● **What needs to be done**
Keeping every word intact, reproduce all of the records.

● **Given records**
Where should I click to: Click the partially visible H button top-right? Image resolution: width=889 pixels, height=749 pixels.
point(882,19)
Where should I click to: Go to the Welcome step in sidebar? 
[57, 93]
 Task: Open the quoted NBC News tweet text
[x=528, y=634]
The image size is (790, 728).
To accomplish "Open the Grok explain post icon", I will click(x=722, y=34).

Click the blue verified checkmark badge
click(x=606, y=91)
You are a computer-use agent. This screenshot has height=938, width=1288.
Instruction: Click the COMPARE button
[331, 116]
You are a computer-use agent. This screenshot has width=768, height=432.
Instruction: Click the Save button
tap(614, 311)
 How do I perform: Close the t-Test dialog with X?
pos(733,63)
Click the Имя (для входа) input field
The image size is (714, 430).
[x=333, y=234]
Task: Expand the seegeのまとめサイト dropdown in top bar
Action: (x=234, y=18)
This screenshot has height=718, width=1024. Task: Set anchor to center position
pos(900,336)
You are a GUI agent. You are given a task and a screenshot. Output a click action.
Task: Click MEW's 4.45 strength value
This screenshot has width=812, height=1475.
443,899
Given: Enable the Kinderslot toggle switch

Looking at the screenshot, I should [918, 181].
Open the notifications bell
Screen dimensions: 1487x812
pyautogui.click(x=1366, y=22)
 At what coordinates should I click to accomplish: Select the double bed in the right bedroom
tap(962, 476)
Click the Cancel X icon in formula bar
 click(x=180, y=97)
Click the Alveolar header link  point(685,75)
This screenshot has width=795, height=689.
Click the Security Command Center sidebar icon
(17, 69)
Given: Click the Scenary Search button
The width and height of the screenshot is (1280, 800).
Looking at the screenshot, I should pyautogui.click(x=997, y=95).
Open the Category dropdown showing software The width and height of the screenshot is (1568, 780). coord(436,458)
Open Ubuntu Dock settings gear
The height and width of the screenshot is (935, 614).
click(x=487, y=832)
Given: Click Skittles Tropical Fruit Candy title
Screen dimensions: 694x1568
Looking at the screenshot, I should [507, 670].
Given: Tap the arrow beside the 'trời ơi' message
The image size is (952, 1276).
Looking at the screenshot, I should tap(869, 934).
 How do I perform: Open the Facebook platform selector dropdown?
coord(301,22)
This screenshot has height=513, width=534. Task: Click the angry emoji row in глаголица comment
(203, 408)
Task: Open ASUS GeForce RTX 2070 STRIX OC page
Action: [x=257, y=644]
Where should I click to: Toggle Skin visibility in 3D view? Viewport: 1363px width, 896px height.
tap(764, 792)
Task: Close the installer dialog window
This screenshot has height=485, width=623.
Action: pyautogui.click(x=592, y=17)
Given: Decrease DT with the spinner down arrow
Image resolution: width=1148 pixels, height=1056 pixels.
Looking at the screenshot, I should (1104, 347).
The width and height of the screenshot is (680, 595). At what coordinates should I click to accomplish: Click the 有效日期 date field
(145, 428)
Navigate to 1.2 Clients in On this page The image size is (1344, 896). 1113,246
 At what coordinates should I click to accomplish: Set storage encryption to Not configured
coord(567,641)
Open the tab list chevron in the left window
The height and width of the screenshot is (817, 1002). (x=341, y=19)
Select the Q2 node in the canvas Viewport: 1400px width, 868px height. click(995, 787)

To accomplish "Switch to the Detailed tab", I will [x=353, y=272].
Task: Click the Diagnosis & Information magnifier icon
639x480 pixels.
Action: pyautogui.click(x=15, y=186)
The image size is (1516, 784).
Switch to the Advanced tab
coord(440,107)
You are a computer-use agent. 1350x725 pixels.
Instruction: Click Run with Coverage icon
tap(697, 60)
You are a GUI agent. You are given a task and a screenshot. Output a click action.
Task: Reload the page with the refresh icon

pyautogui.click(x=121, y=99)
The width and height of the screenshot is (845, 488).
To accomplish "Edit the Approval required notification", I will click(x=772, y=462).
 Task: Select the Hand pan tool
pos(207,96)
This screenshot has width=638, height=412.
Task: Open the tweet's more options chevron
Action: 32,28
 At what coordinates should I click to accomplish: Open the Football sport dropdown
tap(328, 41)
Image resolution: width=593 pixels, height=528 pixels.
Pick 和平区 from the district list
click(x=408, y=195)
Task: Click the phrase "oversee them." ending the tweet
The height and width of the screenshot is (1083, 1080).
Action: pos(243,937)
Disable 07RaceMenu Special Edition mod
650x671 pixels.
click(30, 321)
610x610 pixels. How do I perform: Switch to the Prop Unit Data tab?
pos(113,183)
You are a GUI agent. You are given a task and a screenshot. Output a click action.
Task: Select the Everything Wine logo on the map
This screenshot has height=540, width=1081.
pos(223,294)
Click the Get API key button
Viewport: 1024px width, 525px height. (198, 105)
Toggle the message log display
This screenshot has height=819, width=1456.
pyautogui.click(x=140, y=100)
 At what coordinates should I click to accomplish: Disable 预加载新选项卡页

● **Output for this exercise**
Where should I click to: Click the partially visible H button top-right? Image resolution: width=889 pixels, height=749 pixels.
point(882,19)
Where should I click to: Go to the Welcome step in sidebar? 
[57, 93]
 Task: Open the quoted NBC News tweet text
[x=528, y=634]
The image size is (790, 728).
To accomplish "Open the Grok explain post icon", I will click(x=722, y=34).

Click the blue verified checkmark badge
click(x=606, y=91)
You are a computer-use agent. This screenshot has height=938, width=1288.
Instruction: Click the COMPARE button
[331, 116]
You are a computer-use agent. This screenshot has width=768, height=432.
Instruction: Click the Save button
tap(614, 311)
 How do I perform: Close the t-Test dialog with X?
pos(733,63)
Click the Имя (для входа) input field
The image size is (714, 430).
[x=333, y=234]
Task: Expand the seegeのまとめサイト dropdown in top bar
Action: (x=234, y=18)
This screenshot has height=718, width=1024. Task: Set anchor to center position
pos(900,336)
You are a GUI agent. You are given a task and a screenshot. Output a click action.
Task: Click MEW's 4.45 strength value
This screenshot has width=812, height=1475.
443,899
Given: Enable the Kinderslot toggle switch

Looking at the screenshot, I should [918, 181].
Open the notifications bell
Screen dimensions: 1487x812
pyautogui.click(x=1366, y=22)
 At what coordinates should I click to accomplish: Select the double bed in the right bedroom
tap(962, 476)
Click the Cancel X icon in formula bar
 click(x=180, y=97)
Click the Alveolar header link  point(685,75)
This screenshot has width=795, height=689.
Click the Security Command Center sidebar icon
(17, 69)
Given: Click the Scenary Search button
The width and height of the screenshot is (1280, 800).
Looking at the screenshot, I should pyautogui.click(x=997, y=95).
Open the Category dropdown showing software The width and height of the screenshot is (1568, 780). coord(436,458)
Open Ubuntu Dock settings gear
The height and width of the screenshot is (935, 614).
click(x=487, y=832)
Given: Click Skittles Tropical Fruit Candy title
Screen dimensions: 694x1568
Looking at the screenshot, I should [507, 670].
Given: Tap the arrow beside the 'trời ơi' message
The image size is (952, 1276).
Looking at the screenshot, I should tap(869, 934).
 How do I perform: Open the Facebook platform selector dropdown?
coord(301,22)
This screenshot has height=513, width=534. Task: Click the angry emoji row in глаголица comment
(203, 408)
Task: Open ASUS GeForce RTX 2070 STRIX OC page
Action: [x=257, y=644]
Where should I click to: Toggle Skin visibility in 3D view? Viewport: 1363px width, 896px height.
tap(764, 792)
Task: Close the installer dialog window
This screenshot has height=485, width=623.
Action: pyautogui.click(x=592, y=17)
Given: Decrease DT with the spinner down arrow
Image resolution: width=1148 pixels, height=1056 pixels.
Looking at the screenshot, I should (1104, 347).
The width and height of the screenshot is (680, 595). At what coordinates should I click to accomplish: Click the 有效日期 date field
(145, 428)
Navigate to 1.2 Clients in On this page The image size is (1344, 896). 1113,246
 At what coordinates should I click to accomplish: Set storage encryption to Not configured
coord(567,641)
Open the tab list chevron in the left window
The height and width of the screenshot is (817, 1002). (x=341, y=19)
Select the Q2 node in the canvas Viewport: 1400px width, 868px height. click(995, 787)

To accomplish "Switch to the Detailed tab", I will [x=353, y=272].
Task: Click the Diagnosis & Information magnifier icon
639x480 pixels.
Action: pyautogui.click(x=15, y=186)
The image size is (1516, 784).
Switch to the Advanced tab
coord(440,107)
You are a computer-use agent. 1350x725 pixels.
Instruction: Click Run with Coverage icon
tap(697, 60)
You are a GUI agent. You are given a task and a screenshot. Output a click action.
Task: Reload the page with the refresh icon

pyautogui.click(x=121, y=99)
The width and height of the screenshot is (845, 488).
To accomplish "Edit the Approval required notification", I will click(x=772, y=462).
 Task: Select the Hand pan tool
pos(207,96)
This screenshot has width=638, height=412.
Task: Open the tweet's more options chevron
Action: 32,28
 At what coordinates should I click to accomplish: Open the Football sport dropdown
tap(328, 41)
Image resolution: width=593 pixels, height=528 pixels.
Pick 和平区 from the district list
click(x=408, y=195)
Task: Click the phrase "oversee them." ending the tweet
The height and width of the screenshot is (1083, 1080).
Action: pos(243,937)
Disable 07RaceMenu Special Edition mod
650x671 pixels.
click(30, 321)
610x610 pixels. How do I perform: Switch to the Prop Unit Data tab?
pos(113,183)
You are a GUI agent. You are given a task and a screenshot. Output a click action.
Task: Select the Everything Wine logo on the map
This screenshot has height=540, width=1081.
pos(223,294)
Click the Get API key button
Viewport: 1024px width, 525px height. (198, 105)
Toggle the message log display
This screenshot has height=819, width=1456.
pyautogui.click(x=140, y=100)
 At what coordinates should I click to accomplish: Disable 预加载新选项卡页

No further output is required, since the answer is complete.